:: Excerpt to read ::
═══

Some random reflections on yesterday:
As a mob stormed the U.S. Capitol--the legislative center of the world's superpower--I couldn't ignore the significance of the date.
For one, this was the traditional date of the Epiphany, when Christ was revealed to the nations with the coming of the Magi.
Here you have nobles traveling a long way to pay homage to a baby who was born with nothing, wrapped in rags and laid in a a feeding trough. Our God came in humility and peace.
It's also the Optional Memorial of St. André Bessette--a Quebecois, religious brother, barely five feet tall, a doorman too "lowly" to be a priest.
I knew nothing of him until Cat & I made a pilgrimage to Quebec last year. St. André spent 40 years caring for the poor and sick who came to him and performing menial tasks.
He had a great devotion to St. Joseph, collecting $ to build a small chapel to the saint on Mount Royal, overlooking Montreal. Now there stands St. Joseph's oratory, the world's largest shrine to the saint.

═══

:: Dataset extract ::
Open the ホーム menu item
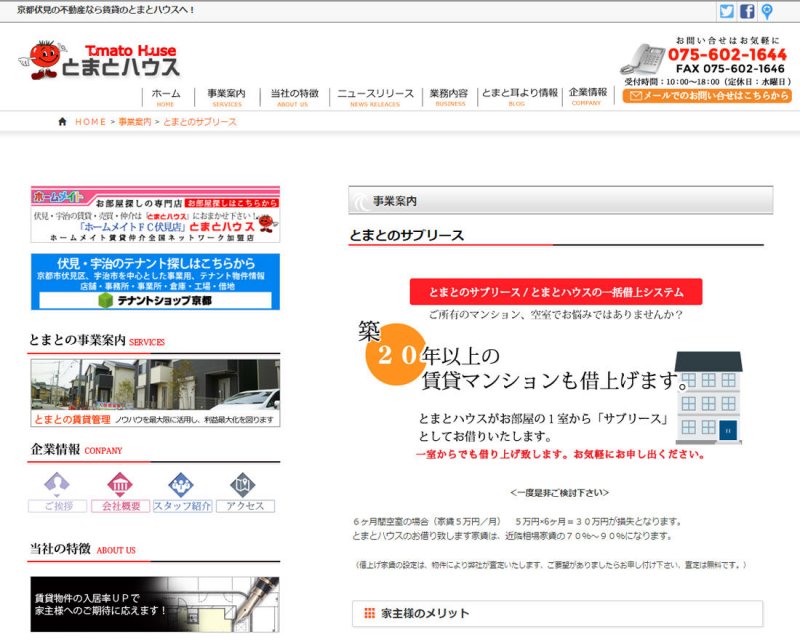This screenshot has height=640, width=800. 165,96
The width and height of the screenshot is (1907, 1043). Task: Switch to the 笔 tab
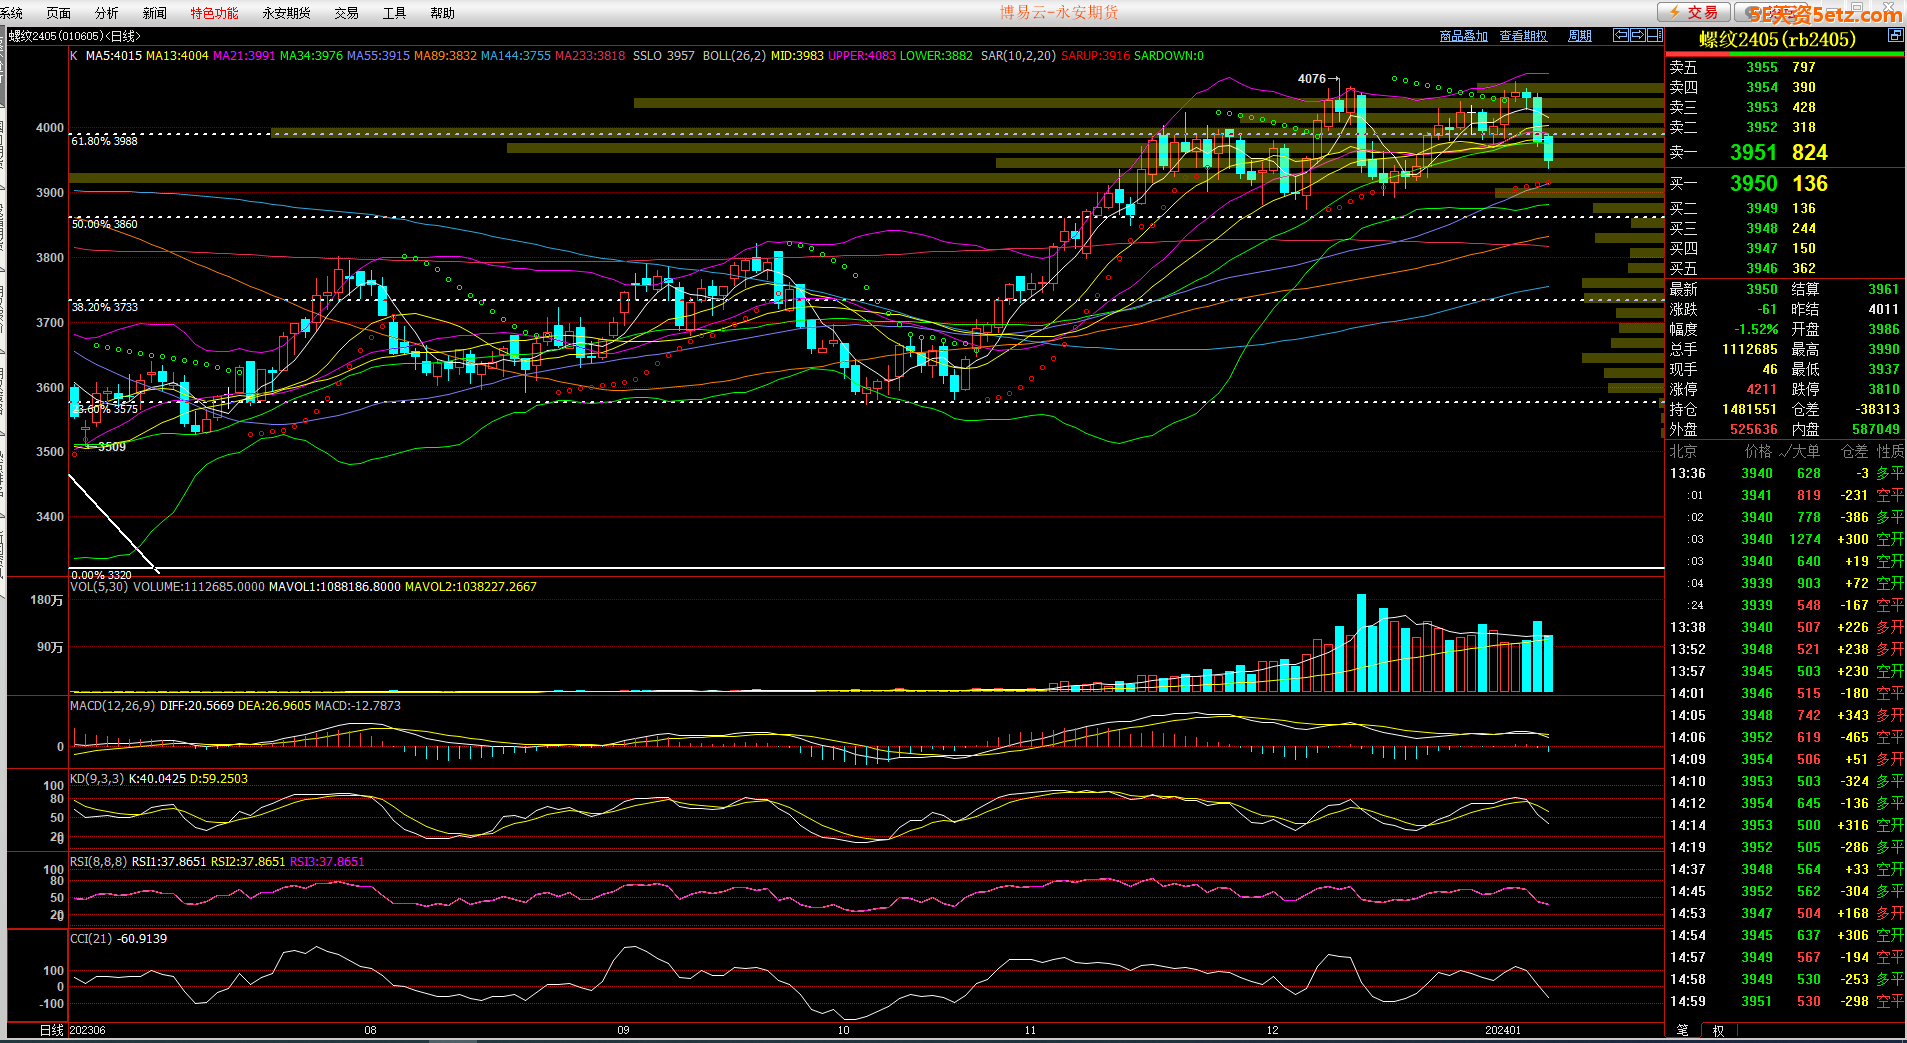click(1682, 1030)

═══

:: Tasks and exercises ::
- A) Please set down, word for word, the passage in the reflection above that runs from "Here you have" up to and including "be a priest.".
- B) According to the reflection above, what now stands on Mount Royal, overlooking Montreal?

:: Results of the tasks ::
- A)
Here you have nobles traveling a long way to pay homage to a baby who was born with nothing, wrapped in rags and laid in a a feeding trough. Our God came in humility and peace.
It's also the Optional Memorial of St. André Bessette--a Quebecois, religious brother, barely five feet tall, a doorman too "lowly" to be a priest.

- B) St. Joseph's oratory, the world's largest shrine to the saint.